Even classroom lizards are back.
But Cold Spring quietly has gone through the sort of transformation that is remaking Indianapolis Public Schools.
This year, it is one of a handful of new “innovation” schools in IPS, which will gain many of the flexibilities of charter schools. Early district estimates suggest that this fall, just a year after the program launched, about 10 percent of IPS students will attend innovation schools — more than 3,000 kids.
Superintendent Lewis Ferebee, who helped spearhead the effort to create innovation schools, said the aim is to allow principals to have greater control because they are ones who are most familiar with the needs of students, families and neighborhoods.
“We are continuing to shift to give school leaders more agility to make decisions,” he said. “The element of autonomy is one that threads across all of our schools that we’re looking to be a feature of innovation.”
The growth of innovation schools is central to the vision district leaders have laid out for improving education in Indianapolis by increasing the power principals have and reducing the size of the central office. With such rapid expansion of the innovation schools, this year will be an important test of the model and the promises of improvement offered by district leaders.
The transition has been exhausting for Cold Spring Principal Carrie Scott-Bruns, who has spent the last several months learning the business side of running a school. But it’s also allowed the school to lengthen its day and build in time for daily meetings of science and engineering clubs.
“It’s a scary adventure,” she said.
At innovation schools, principals must take on administrative tasks, such as managing human resources, but they also have the flexibility to make lots of choices school leaders have long wanted to make, like how much of the day to spend on literacy or what teacher training program to use.

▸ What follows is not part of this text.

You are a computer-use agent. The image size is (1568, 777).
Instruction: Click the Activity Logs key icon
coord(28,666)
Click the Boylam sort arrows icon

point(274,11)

But innovation schools have become extremely controversial, in part because teachers at the schools are not represented by the IPS union. At Cold Spring and other schools that converted to innovation status, educators had to give up their union protections in order to stay on at the schools.
During the first year of the program, many innovation schools were simply charter schools that had been renting space from the district that agreed to officially come under IPS supervision.
But this year, the expansion will have a more dramatic effect as four traditional district schools make the switch.
School 93, which is using the district’s home-grown Project Restore turnaround model, is also making the transition to become an innovation school with the administrative help of the Phalen Leadership Academies charter school network. Schools 44 and 69, both long-struggling neighborhood schools, are being rebooted with new charter managers at the helm as Global Preparatory Academy and Kindezi Academy.
Ferebee said that one reason the district is moving toward innovation schools is because teachers in the district have told him that the central office bureaucracy makes it harder for them to do their jobs.
“We never want to be in a situation where we are perceived as the barrier,” Ferebee said. “We need to be perceived as those that are removing barriers, not creating them.”